Netflix docuseries The Pharmacist reveals a pained father figuring out the death of his son while confronting the opioid crisis but it leaves little answers for the future.

Netflix series The Pharmacist will be released on the platform on February 5, 2020.


Docuseries The Pharmacist exemplifies the pain of losing a child. The Netflix series introduces us to town pharmacist Dan Schneider, a man that felt the trauma of losing his son to drugs in a black neighborhood fuelled by the drug war. Dan is a man on a mission and there are two sides of The Pharmacist: Finding out who murdered his son and bringing to the surface the unofficial opioid crisis.

Trauma can spur a person to madness. In the case of The Pharmacist, we are witnessing a father risking his own life, entering the bowels of a deprived, poor black neighborhood to find his son’s killer. The docuseries presents a man possessed, articulating his own conspiracies within a community that experiences homicides on a regular basis. The Pharmacist should really be a story of how a father struggled to find the murderer and recklessly finds more clues. The Netflix series becomes more than that. This story is set before the opioid crisis was a recognized epidemic. Dan was an unofficial founder of the term.

The Pharmacist is more than a dramatized version of Dan’s experiences coupled with intense interviews and plenty of tears. It becomes technical in the latter half, discussing the notion of oxycodone; how the 12-hour effective pain relief is easily sourced behind the counter by a simple prescription by a doctor. It explores how the popular drug that costs the lives of many is “heroin in a pill”. It’s addictive, easily consumable and the commercial model is prosperous.

YouTube video

As we already know, the opioid crisis is born from greed; an epidemic spurred on by Big Pharma and doctors at the expense of the less wealthy, bestowed by a simple pill. The Pharmacist puts the viewers into a bubble, into Dan’s world rather than swimming at the surfaces with the gluttonous executives.
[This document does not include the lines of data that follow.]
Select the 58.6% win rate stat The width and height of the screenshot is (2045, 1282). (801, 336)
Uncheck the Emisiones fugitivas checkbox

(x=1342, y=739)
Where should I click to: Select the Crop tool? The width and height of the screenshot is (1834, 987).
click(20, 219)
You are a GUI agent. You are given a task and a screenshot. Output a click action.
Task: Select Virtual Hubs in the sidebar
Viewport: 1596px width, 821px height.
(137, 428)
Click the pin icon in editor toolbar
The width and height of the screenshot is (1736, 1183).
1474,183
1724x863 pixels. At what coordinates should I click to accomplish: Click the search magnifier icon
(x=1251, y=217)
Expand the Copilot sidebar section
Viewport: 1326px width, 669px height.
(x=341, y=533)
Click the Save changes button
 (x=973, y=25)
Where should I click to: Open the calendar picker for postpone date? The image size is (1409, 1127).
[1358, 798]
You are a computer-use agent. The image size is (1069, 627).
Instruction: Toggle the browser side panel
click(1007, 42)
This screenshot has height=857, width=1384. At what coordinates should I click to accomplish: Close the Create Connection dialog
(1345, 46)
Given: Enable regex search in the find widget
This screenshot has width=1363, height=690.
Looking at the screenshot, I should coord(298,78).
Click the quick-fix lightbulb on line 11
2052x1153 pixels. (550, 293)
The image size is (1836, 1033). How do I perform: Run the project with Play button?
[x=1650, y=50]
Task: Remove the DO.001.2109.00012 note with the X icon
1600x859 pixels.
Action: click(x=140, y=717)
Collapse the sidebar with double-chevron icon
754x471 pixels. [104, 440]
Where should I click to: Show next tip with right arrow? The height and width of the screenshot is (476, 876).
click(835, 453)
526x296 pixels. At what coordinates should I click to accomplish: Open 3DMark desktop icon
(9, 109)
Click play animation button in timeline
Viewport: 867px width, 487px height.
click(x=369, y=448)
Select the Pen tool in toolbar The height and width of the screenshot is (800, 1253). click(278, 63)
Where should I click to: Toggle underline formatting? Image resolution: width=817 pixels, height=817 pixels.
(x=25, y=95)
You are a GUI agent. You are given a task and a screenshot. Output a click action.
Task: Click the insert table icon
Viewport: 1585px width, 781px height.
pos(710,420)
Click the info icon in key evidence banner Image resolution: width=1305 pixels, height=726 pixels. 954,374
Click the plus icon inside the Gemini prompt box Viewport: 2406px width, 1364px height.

As the title suggests, Dan was a pharmacist during his findings, reeling and determined to ensure more young adults do not experience the same downfall as his son. The docuseries explores how Dan investigated the root of the many purchases of oxycodone, which involves a high volume of prescriptions from a particular doctor. It’s easy to see Dan as a paranoid madman, but the Netflix series slowly pieces together the problem over the course of four chapters.

But while the Netflix series is insightful and shows an amount of courage from a pained father, it leaves a bitter taste; there is no real resolution…

I recently watched Spotlight and what always sparks my interest is how incredibly important the editor is — Martin ‘Marty’ Baron. His screentime is limited, but his tight space within the minutes serves the most purpose in the film. He discusses freely as an outsider that going after the system will be the only way to make a difference. I sense The Pharmacist gives us a sense of heroism and pulls at our heartstrings due to the crippling tragedy, but what clouds the Netflix series is the lack of accountability towards the Big Pharma executives that destroys families to fill their pockets. Dan goes after a source, a doctor, but the system produces the sources.

The Pharmacist is a hero’s story and sparked the recognition of the opioid crisis, but as we watch yet another docuseries that marks the epidemic, it’s still oddly silent — there are no answers, and the epidemic remains.